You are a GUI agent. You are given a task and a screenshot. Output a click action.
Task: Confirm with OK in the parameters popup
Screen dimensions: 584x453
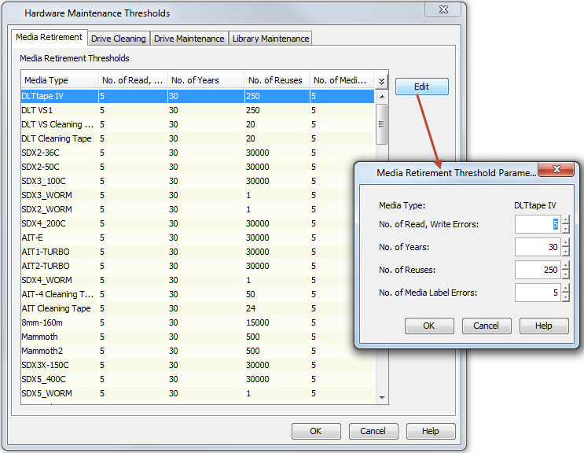[x=428, y=326]
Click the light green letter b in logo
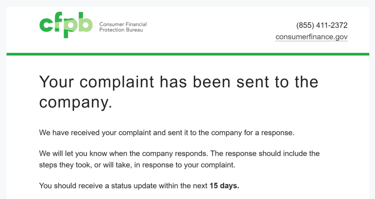Image resolution: width=375 pixels, height=199 pixels. pos(85,24)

-- TASK DIRECTIONS --
Omit the pictures and write out exactly the lines from the one containing "Task: Confirm with OK in the parameters popup" through the last line of the material.

-- EXERCISE RESPONSE --
Task: Confirm with OK in the parameters popup
Screen dimensions: 584x453
[x=428, y=326]
Click the light green letter b in logo
Image resolution: width=375 pixels, height=199 pixels. pos(85,24)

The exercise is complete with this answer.